Thursday, June 10, 2021

Part 1: confessions of a trashy Italian Catholic

Ok, here we go.

I am born-and-bred Philadelphia-area Italian Catholic trash. This is important; please let me help you understand what this means.

I was told about God. From the time I first formed memories, and surely before that, my Catholic mother and grandmother were continuously pumping into me how wonderful and awesome and loving and [literally any superlative that makes you feel happy] God is. Also of course, that Jesus is God, and the Eucharist is Jesus. When I wrote my magnum opus at the age of 6 ("Mothers", hardback, first edition ©1992) I would draw little flowers around the word "God" every time it appeared in the text, because just those three letters alone clearly failed to convey the level of fabulousness that should be associated with the concept of God.

I went to church. The people who showed up to Mass at St. Joan of Arc Parish in South Jersey were just like the people I met outside of church in South Jersey. Notably, this meant they were what some would call "bad" in Mass. They were so noisy. They dressed exactly as they pleased: booty shorts, halter tops and all.

I went to the church's grammar school. The nuns had poofy hair and wore slacks and were pretty worried about saving the rainforests. My classmates were Catholic, sure, but probably on average less invested in the faith than in how their tamagotchis were doing.
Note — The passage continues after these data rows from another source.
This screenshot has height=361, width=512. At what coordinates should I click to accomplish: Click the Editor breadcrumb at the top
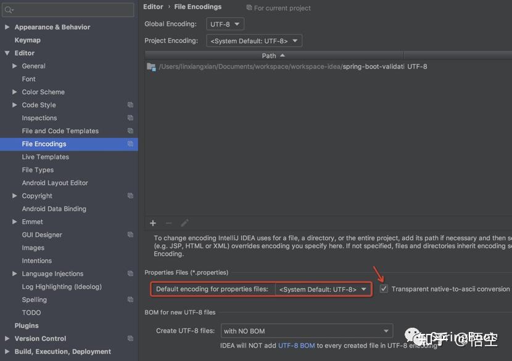pos(154,7)
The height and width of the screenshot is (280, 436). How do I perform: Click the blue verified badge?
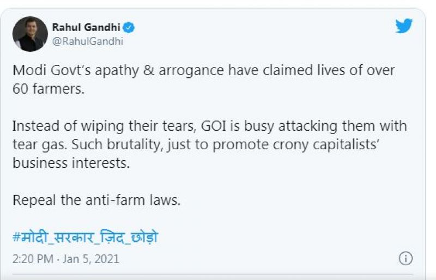click(x=129, y=27)
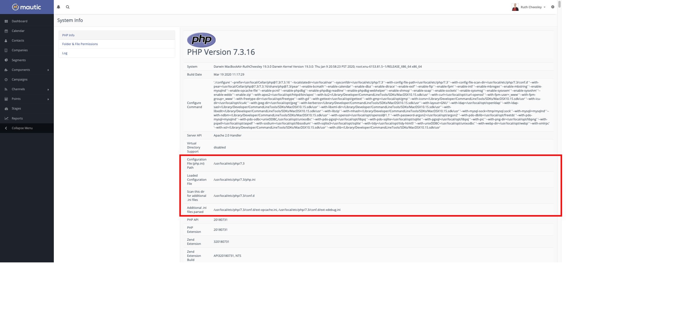
Task: Navigate to Contacts section
Action: tap(18, 40)
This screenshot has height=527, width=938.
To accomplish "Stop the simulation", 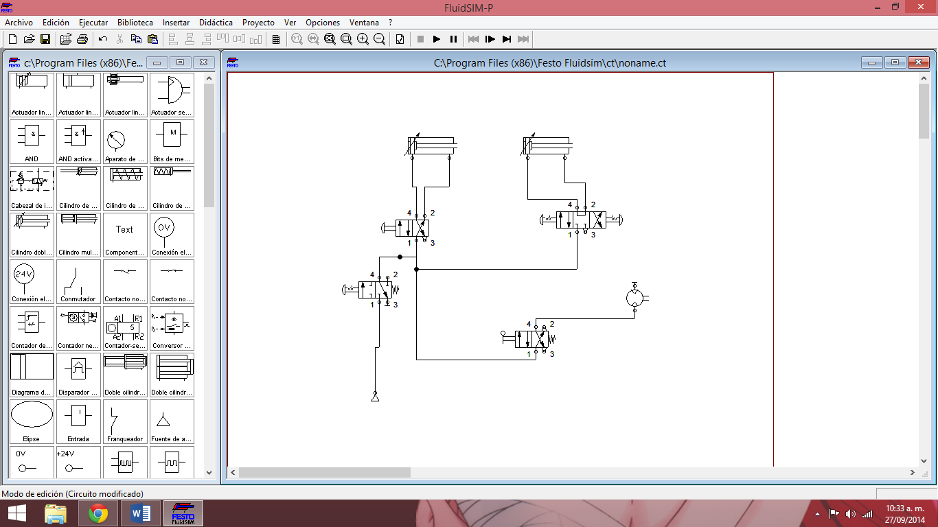I will pyautogui.click(x=420, y=39).
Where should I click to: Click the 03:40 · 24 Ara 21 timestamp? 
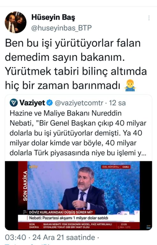tap(50, 237)
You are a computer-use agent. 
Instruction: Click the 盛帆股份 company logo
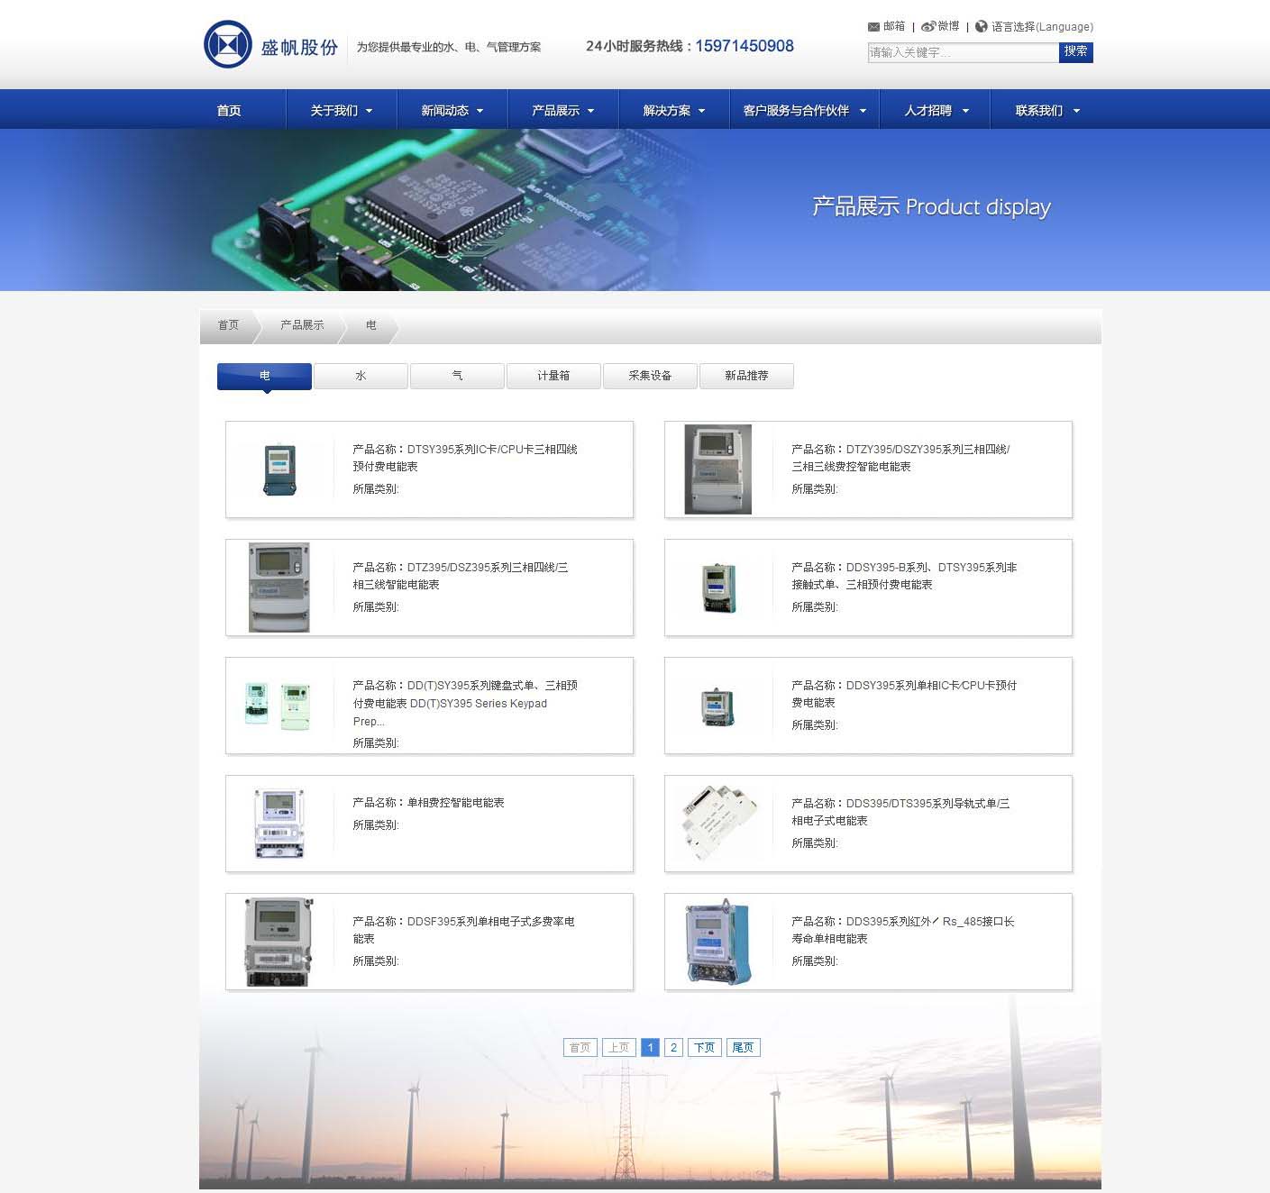tap(228, 44)
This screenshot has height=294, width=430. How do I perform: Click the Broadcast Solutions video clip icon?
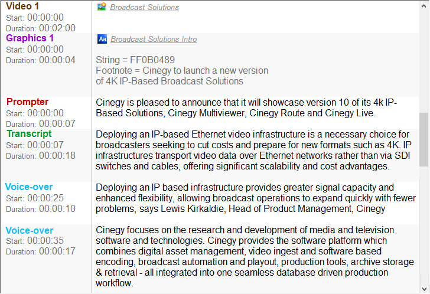tap(102, 7)
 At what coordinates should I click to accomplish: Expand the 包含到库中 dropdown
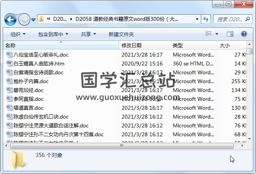[x=50, y=34]
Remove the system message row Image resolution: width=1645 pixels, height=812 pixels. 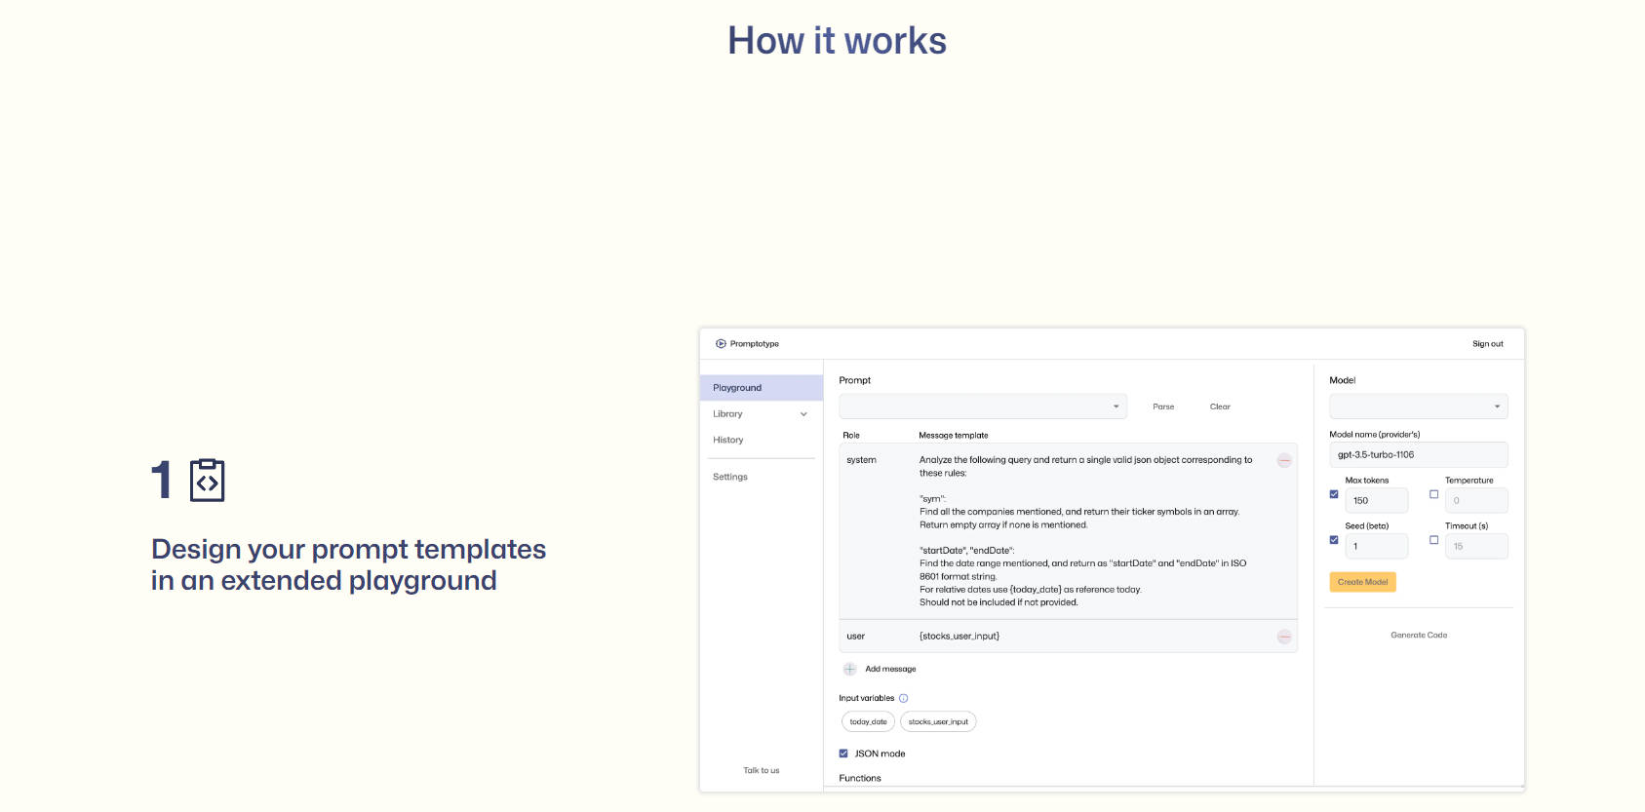[1284, 460]
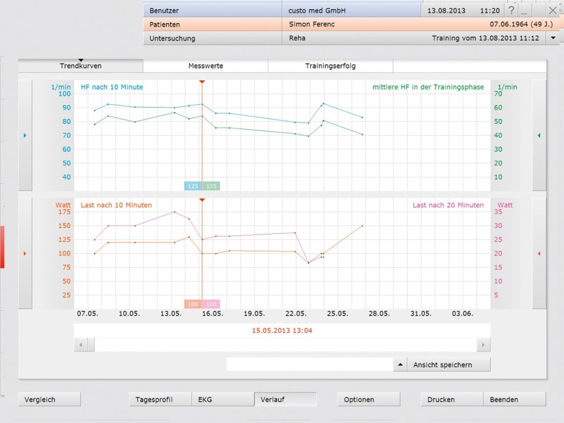Switch to the EKG view

223,399
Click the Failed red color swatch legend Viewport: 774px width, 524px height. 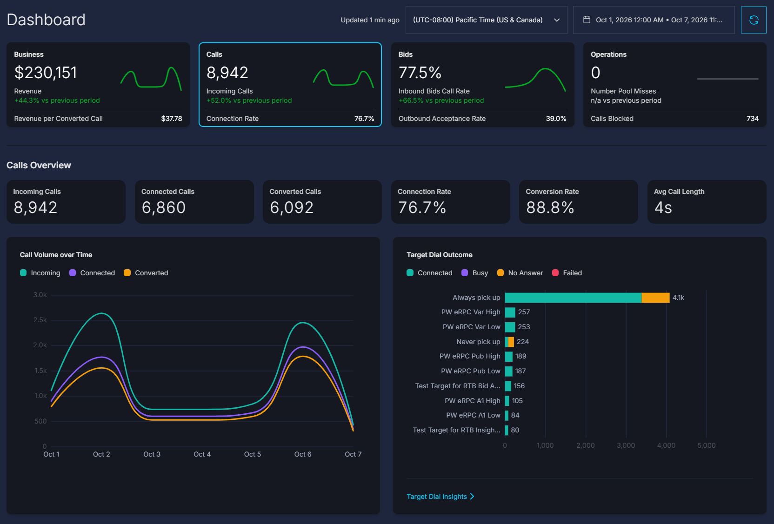click(555, 273)
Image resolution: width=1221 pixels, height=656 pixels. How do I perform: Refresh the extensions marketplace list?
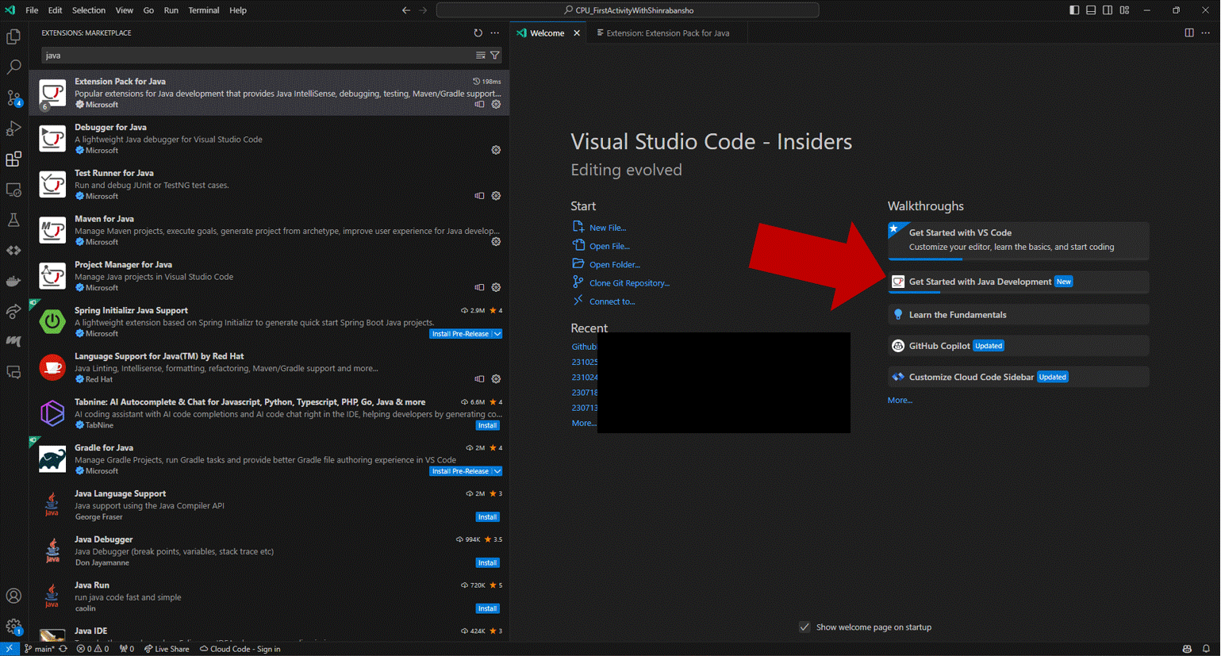478,33
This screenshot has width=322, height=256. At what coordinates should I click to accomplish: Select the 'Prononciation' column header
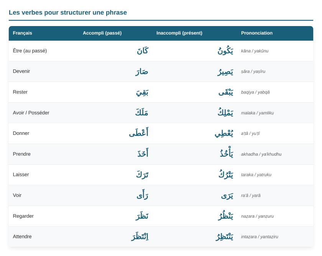(x=257, y=33)
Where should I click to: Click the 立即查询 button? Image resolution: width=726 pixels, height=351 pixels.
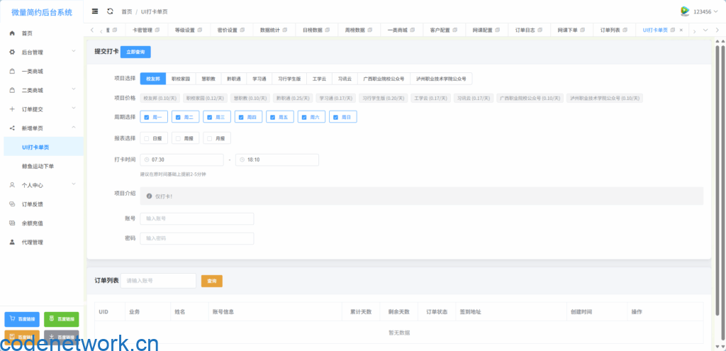(x=135, y=52)
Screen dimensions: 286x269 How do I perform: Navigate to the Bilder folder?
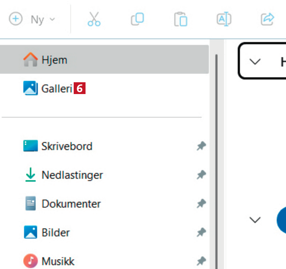(x=55, y=233)
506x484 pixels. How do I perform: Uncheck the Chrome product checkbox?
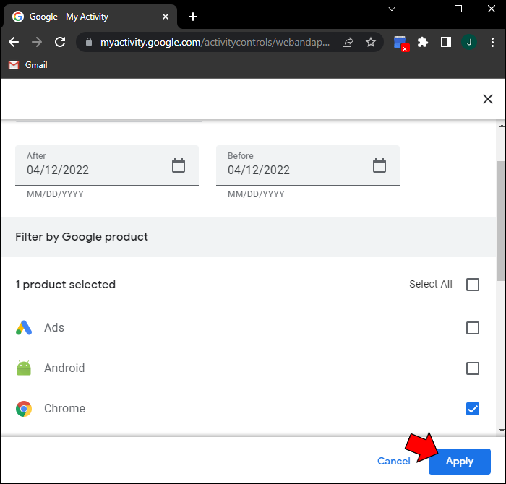pos(473,409)
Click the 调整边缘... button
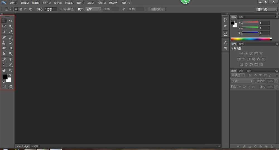This screenshot has width=279, height=150. pyautogui.click(x=157, y=9)
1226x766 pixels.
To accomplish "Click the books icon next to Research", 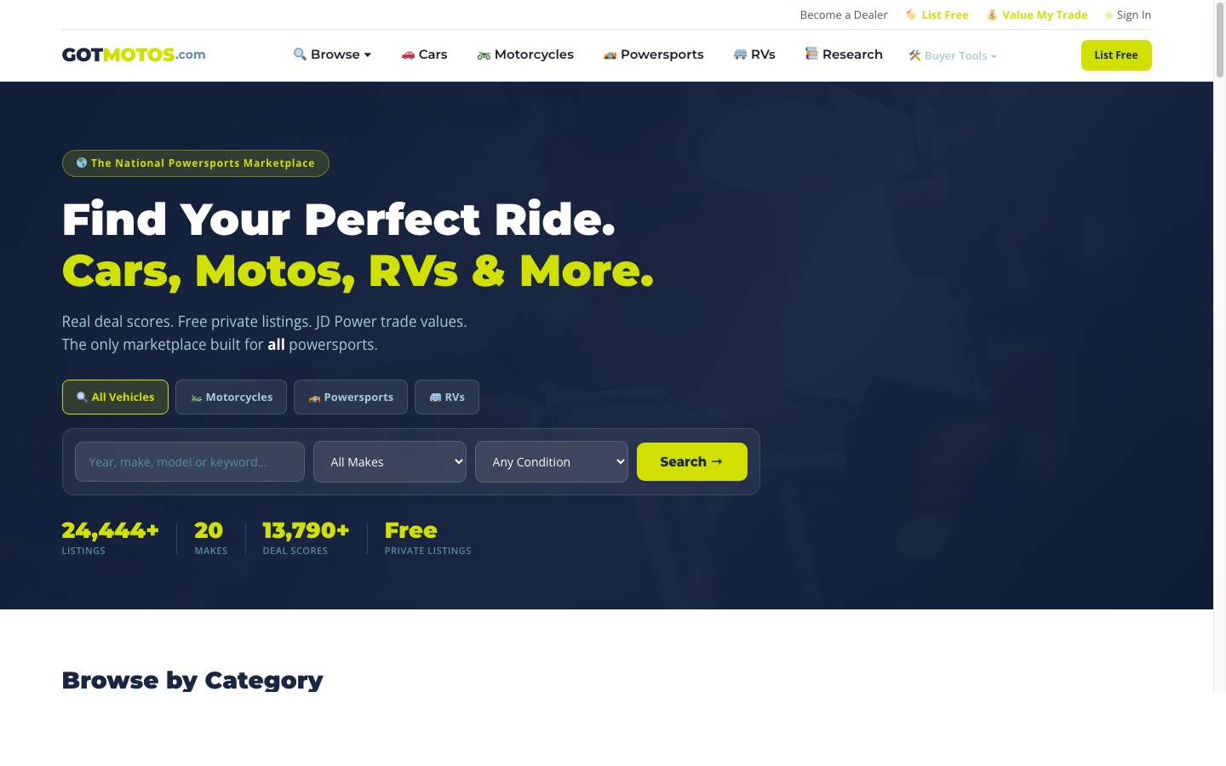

Therein lies my foundational religious identity. But unlike my classmates and fellow parishioners, I began to follow a different religious path. 

The nuns were the first flashpoint I remember. My mother's lament was continuous: what sort of nun abandons the habit? She doubted their faithfulness, and together we grew suspicious of the information I received there, in school and the liturgy alike. When the protocol changed to standing at the elevation of the host, I knelt in protest, pushing down the embarrassed feelings of doing something so different from those next to me.

Things escalated. I eventually took vows as a cloistered Carmelite nun in the strictest papal enclosure in the United States. I was dismissed after experiencing an acute paranoid episode.

As it turns out, I came to recognize a link between this path and another mom-grandmom hand-me-down: their anxiety disorder. 

After being diagnosed with Generalized Anxiety Disorder and taking medication, I have experienced far more joy and freedom than I once thought was even possible to attain without some deep counterweight of sinful guilt. My mother, who tried to secretly disable the vehicle of her 35-year-old daughter to keep her at home during Covid -- bless her heart -- continues to deny she herself could be experiencing anxiety.

I want to return to that link later, but for now, there is me in a nutshell. Next, I want to talk about my friends. But work beckons, so it will have to wait a bit.